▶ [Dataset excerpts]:
BEGIN
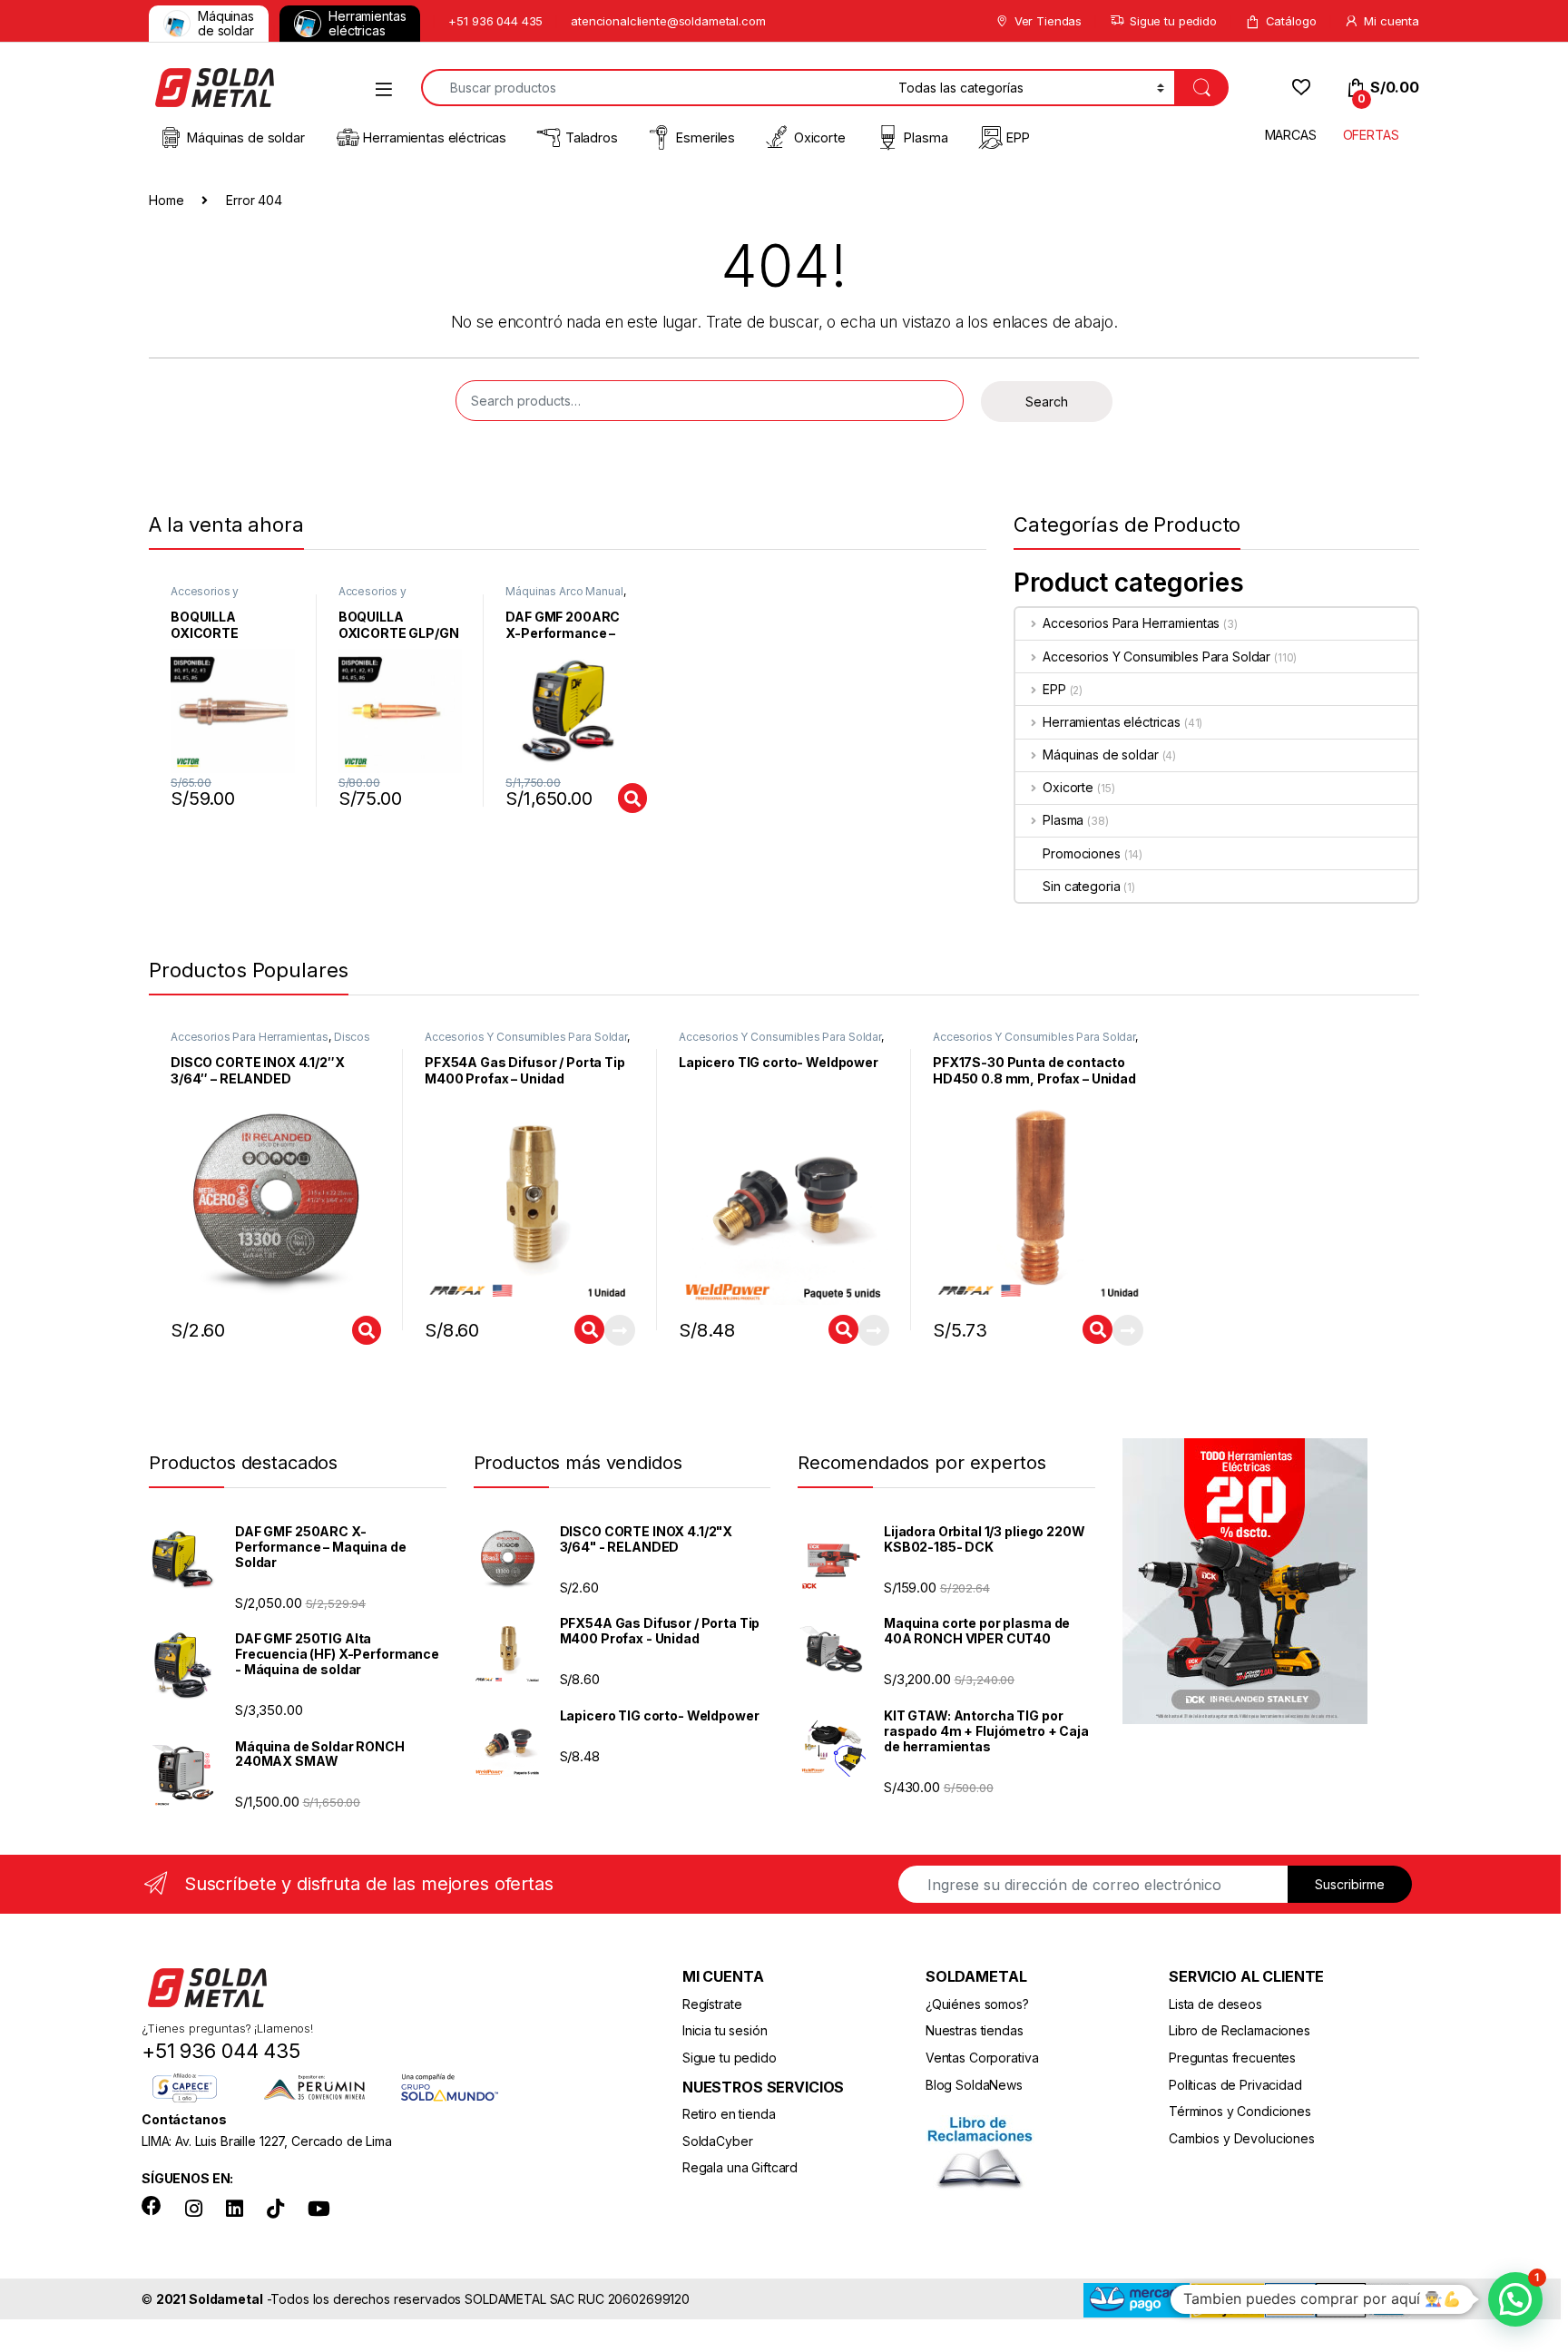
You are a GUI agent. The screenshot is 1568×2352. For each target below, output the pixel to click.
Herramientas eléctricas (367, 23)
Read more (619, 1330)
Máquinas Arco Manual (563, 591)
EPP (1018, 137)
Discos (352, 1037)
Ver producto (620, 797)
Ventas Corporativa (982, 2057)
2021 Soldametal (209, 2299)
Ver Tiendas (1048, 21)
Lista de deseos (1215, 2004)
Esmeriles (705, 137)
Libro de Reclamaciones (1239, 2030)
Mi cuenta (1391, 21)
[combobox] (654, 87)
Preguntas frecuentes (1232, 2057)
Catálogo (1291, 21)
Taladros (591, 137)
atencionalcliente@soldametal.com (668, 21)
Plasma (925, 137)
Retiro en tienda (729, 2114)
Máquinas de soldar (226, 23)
END
▶ [Work to complete]: The lines you need are those containing "Máquinas"; find them in the records and copy them.

▶ [Written reply]:
Máquinas Arco Manual (563, 591)
Máquinas de soldar (226, 23)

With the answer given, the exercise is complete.